They can produce antimatter here on Earth, mainly in particle accelerators. It is the most expensive material on the planet. From Wikipedia:Originally posted by: BrownTown
Yes, if you were to react the pen with an equivilent amount of antimatter you would have an insane amount of energy. Unfortunately all the anti-matter I've ever heard of is of in the middle of deep space, so there is no way to reach it. A more reasonable goal would be extracting the energy in deuterium in water. That would provide enough energy to fuel humanity for millions of years, and might actually be feasible in 50 years or so (NOTE: fusion power has a nearly unlimited fuel source, but extractign the energy is still expensive, so energy prices would not plummit, you jsut wouldnt have to worry about running out like oial/coal/natural gas eventually will.).
Originally posted by: Jeff7
e = mc^2
Let's say 15 grams for a pen.
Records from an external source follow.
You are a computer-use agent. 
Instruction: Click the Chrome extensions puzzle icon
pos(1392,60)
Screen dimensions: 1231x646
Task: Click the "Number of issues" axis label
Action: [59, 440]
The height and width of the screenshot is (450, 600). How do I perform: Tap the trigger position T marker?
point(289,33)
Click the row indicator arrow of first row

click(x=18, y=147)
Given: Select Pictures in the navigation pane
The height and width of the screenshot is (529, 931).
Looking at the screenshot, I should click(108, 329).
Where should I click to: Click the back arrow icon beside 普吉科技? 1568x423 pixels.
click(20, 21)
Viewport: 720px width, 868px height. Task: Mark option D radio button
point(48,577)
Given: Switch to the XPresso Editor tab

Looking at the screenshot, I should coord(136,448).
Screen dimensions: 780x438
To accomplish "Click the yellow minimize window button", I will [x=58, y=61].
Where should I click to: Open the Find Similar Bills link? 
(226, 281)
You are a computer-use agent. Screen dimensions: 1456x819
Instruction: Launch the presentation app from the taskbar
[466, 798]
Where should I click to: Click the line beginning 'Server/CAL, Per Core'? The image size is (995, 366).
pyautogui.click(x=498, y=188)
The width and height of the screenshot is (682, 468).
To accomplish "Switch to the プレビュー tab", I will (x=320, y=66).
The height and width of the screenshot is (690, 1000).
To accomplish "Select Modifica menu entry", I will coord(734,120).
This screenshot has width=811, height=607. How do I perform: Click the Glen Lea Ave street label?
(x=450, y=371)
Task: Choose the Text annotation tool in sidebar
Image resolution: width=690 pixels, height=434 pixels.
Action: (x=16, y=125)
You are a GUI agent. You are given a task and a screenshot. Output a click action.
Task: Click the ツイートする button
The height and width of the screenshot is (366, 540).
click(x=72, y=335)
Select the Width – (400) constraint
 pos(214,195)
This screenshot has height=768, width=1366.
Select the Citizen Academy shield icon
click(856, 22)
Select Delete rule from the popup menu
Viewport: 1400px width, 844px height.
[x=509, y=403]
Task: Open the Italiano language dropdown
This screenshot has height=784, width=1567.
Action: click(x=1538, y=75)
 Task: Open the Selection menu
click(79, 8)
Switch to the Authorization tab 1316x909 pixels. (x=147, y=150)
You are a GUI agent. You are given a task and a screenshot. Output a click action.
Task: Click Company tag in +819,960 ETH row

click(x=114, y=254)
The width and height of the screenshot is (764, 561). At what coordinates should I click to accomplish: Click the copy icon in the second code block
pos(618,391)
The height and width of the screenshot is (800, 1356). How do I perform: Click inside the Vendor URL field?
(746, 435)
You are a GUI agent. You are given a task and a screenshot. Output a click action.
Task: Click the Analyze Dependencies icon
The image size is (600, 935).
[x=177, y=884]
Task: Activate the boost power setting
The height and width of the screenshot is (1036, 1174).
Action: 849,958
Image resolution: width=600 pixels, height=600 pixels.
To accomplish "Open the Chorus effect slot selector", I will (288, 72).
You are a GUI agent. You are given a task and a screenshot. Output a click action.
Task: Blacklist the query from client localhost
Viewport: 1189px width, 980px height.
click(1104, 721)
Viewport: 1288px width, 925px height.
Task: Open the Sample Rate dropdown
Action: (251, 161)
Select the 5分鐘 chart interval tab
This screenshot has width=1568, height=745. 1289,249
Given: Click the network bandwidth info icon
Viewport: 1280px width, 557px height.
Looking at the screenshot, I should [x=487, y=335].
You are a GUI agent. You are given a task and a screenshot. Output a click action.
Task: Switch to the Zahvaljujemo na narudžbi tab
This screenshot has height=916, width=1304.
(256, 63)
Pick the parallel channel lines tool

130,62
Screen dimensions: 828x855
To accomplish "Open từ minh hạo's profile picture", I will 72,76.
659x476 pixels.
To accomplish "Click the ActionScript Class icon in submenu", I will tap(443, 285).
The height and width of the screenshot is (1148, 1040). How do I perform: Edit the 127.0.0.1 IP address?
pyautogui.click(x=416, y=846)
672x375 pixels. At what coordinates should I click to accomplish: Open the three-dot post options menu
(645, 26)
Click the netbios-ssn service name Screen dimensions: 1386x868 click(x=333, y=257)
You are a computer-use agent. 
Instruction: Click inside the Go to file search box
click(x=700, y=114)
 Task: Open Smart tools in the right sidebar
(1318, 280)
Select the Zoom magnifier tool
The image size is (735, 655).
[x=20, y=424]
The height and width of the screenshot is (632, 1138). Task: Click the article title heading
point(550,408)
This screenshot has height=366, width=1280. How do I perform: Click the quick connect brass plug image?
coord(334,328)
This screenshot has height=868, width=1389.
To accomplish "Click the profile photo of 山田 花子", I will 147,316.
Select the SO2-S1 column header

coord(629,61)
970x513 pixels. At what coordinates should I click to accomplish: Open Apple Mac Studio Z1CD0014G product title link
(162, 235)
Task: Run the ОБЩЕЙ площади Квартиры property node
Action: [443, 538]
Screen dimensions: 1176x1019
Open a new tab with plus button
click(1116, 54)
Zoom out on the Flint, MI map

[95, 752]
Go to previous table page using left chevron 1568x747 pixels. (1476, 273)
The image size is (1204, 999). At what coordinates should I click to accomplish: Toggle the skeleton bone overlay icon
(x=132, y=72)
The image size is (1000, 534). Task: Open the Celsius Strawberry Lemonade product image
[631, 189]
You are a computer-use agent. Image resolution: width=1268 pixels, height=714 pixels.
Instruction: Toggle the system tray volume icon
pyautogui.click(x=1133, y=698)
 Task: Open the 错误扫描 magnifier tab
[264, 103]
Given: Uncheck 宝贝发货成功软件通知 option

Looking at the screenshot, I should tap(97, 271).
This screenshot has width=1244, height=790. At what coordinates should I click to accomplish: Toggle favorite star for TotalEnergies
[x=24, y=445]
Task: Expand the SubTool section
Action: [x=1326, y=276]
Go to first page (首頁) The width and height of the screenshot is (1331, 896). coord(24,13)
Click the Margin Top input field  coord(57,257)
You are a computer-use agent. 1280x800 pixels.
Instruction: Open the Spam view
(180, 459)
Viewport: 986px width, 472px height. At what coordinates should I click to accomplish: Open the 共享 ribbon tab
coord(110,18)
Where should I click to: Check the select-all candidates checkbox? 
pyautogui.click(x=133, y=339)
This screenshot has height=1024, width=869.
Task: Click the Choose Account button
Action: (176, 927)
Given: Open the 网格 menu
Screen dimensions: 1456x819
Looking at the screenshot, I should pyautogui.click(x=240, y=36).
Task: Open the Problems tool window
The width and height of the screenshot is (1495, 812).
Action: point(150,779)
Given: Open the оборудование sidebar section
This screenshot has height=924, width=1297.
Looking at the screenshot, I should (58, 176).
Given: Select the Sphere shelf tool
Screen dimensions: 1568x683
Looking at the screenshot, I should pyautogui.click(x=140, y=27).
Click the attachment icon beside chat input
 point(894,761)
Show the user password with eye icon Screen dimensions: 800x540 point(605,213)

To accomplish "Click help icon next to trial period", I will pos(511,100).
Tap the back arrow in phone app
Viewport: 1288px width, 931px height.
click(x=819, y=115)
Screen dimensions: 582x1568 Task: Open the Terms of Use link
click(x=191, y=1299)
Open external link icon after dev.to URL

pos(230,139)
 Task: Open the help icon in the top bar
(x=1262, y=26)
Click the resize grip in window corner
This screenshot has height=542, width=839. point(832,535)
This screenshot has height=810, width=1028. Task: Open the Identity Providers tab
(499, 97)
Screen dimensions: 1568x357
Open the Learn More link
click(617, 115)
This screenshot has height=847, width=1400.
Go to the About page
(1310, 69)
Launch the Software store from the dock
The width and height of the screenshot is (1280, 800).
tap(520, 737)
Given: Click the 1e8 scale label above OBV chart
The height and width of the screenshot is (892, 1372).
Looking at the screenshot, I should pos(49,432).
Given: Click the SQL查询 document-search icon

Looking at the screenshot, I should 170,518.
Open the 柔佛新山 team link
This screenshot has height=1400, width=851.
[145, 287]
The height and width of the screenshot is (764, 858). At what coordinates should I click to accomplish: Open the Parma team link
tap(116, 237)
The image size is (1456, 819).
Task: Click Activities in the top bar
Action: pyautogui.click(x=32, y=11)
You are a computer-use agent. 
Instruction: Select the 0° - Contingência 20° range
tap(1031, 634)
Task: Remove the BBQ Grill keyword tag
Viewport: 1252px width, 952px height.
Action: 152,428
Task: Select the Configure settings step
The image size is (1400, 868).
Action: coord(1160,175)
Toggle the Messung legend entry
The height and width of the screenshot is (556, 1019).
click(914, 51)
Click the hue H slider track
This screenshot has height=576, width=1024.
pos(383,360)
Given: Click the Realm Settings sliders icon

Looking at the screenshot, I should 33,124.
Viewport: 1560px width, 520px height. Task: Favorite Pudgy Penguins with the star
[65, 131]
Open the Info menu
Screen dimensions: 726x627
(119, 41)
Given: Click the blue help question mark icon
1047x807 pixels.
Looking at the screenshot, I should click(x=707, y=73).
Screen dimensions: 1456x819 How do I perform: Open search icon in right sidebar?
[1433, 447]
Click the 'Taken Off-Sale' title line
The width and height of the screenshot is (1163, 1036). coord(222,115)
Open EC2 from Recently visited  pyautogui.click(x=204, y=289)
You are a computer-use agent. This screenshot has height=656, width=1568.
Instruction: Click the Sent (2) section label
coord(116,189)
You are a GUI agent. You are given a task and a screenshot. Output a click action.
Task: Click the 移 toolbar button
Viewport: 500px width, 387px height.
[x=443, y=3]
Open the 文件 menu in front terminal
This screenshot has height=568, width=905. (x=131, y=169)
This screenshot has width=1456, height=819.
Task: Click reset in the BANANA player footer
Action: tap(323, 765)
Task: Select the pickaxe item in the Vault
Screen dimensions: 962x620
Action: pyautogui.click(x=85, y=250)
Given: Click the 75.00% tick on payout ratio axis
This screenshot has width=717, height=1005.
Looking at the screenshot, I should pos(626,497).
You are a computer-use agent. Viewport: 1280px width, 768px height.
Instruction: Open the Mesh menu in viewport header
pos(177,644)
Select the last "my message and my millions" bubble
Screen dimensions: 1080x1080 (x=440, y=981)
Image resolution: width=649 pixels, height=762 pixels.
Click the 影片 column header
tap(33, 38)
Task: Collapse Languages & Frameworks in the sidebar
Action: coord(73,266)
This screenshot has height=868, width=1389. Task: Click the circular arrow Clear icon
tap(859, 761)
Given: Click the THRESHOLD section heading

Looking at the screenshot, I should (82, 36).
This assumes converting the entire mass of the pen directly into energy.
e = 0.015kg * (299 792 458 m/sec)^2
1,348,132,768,105,226.46 kg-m^2/sec^2 = joules?
If I have all that right. I think that e=mc^2 is only part of the entire equation though.
374,484,320,324.27 watts?
I have no idea if any of that is even remotely accurate.
Originally posted by: madeupfacts
Originally posted by: CTho9305
A watt is a joule per second.
no
Originally posted by: Qriz
Yes. IF you could convert a mass into its eqivilent energy, you would get a lot of it. But that's not an easy task, is it? If we could produce antimatter in those quantities and keep it under control, time travel would (theoretically) be a snap:
The relationship between energy and mass can be modeled with the equation (yes Jeff7 there is more to it) (E=mc^2) / (the square root of the quantity of 1 minus v^2/c^2) where E is the total energy, mis the mass of the matter, c is the speed of light, and v is the relative velocity at which the matter is traveling. That might be hard to follow, so here is what it really looks like. The reason why it is usually modelled as simply E=mc^s is because the denominator is usually so close to 1. Think about it: v^2/c^2 is a relatively small number divided by the speed of light squared- a HUGE number. 1 minus that quantity will be extremely close to 1 again. And the square root of 1 is 1, so the square root of a number extremely close to 1 is 1, as far as we're concerned in the real world.
Anyway, usually the mass of an object is a positive number. This equation shows that of the mass is positive, it is impossible for the velocity of an object to be higher than the speed of light because that'd be the square root of a negative and that's impossible. However, if you have antimatter, we have an imaginary mass and therefore an imaginary numerator. For E to be real, the denominator must be imaginary too to cancel out the imaginary numerator. This means that the quantity of the denominator must be simplified to be the square root of a NEGATIVE. This shows us that the velocity cannot be LESS THAN the speed of light. And as we know, if you can beat light, you can beat time. Cool, huh?
So with large amounts of antimatter, a lot is possible. Including an endless supply of energy (as far as anyone is concerned- the Earth has a lot of mass.)
Originally posted by: DrPizza
Hmmmm.... just a thought - doesn't it take a lot of energy to produce anti-matter from matter? i.e. it takes more energy to produce the antimatter from matter than is available after an anti-matter/matter annihilation? Thus, wouldn't anti-matter simply be a method of storing energy, rather than a source of energy? It's Sunday, and I don't really want to think deeply about this; but can matter/energy be converted into anti-matter that would potentially produce more energy than is put into the process? I'm leaning toward "no." But, that's without a lot of thought put into it.